» **Exercise goal**: Among the entries below, please repeat exactly and only the lines from the line containing "Заказать бесплатный звонок (62, 2179)" to the line containing "Алтуфьево (32, 874)", both lines included.

» **Supplied information**:
****************

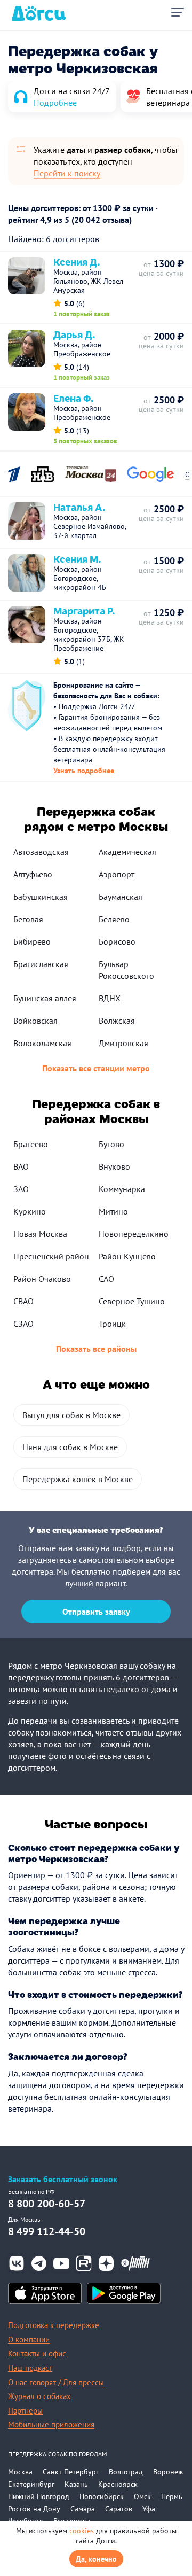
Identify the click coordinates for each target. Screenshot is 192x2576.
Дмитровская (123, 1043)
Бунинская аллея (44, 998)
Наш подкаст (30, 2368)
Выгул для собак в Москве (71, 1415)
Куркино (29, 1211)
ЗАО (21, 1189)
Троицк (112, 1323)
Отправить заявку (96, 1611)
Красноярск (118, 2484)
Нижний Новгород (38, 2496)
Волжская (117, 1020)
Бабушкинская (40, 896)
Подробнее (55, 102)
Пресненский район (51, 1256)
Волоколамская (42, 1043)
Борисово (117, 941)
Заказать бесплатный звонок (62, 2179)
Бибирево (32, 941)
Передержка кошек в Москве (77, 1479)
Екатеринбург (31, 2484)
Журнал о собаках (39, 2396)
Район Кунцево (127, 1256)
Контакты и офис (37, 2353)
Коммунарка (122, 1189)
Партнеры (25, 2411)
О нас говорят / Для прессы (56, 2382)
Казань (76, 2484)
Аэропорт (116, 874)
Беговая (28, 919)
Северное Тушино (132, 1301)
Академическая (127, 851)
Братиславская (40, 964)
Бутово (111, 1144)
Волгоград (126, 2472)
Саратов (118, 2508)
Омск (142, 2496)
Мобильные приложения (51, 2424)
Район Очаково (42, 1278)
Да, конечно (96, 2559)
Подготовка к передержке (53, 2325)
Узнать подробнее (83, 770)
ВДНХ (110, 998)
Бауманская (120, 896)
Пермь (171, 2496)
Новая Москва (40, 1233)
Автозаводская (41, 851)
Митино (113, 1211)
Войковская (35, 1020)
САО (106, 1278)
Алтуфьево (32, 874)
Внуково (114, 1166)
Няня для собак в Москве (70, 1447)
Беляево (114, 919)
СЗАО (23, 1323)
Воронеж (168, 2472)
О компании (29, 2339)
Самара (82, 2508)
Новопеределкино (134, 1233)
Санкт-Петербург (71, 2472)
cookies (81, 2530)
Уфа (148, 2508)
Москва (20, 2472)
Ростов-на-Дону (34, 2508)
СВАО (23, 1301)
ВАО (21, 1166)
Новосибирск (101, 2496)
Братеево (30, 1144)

****************

» **Answer area**:
Заказать бесплатный звонок (62, 2179)
Бибирево (32, 941)
Передержка кошек в Москве (77, 1479)
Екатеринбург (31, 2484)
Журнал о собаках (39, 2396)
Район Кунцево (127, 1256)
Контакты и офис (37, 2353)
Коммунарка (122, 1189)
Партнеры (25, 2411)
О нас говорят / Для прессы (56, 2382)
Казань (76, 2484)
Аэропорт (116, 874)
Беговая (28, 919)
Северное Тушино (132, 1301)
Академическая (127, 851)
Братиславская (40, 964)
Бутово (111, 1144)
Волгоград (126, 2472)
Саратов (118, 2508)
Омск (142, 2496)
Мобильные приложения (51, 2424)
Район Очаково (42, 1278)
Да, конечно (96, 2559)
Подготовка к передержке (53, 2325)
Узнать подробнее (83, 770)
ВДНХ (110, 998)
Бауманская (120, 896)
Пермь (171, 2496)
Новая Москва (40, 1233)
Автозаводская (41, 851)
Митино (113, 1211)
Войковская (35, 1020)
САО (106, 1278)
Алтуфьево (32, 874)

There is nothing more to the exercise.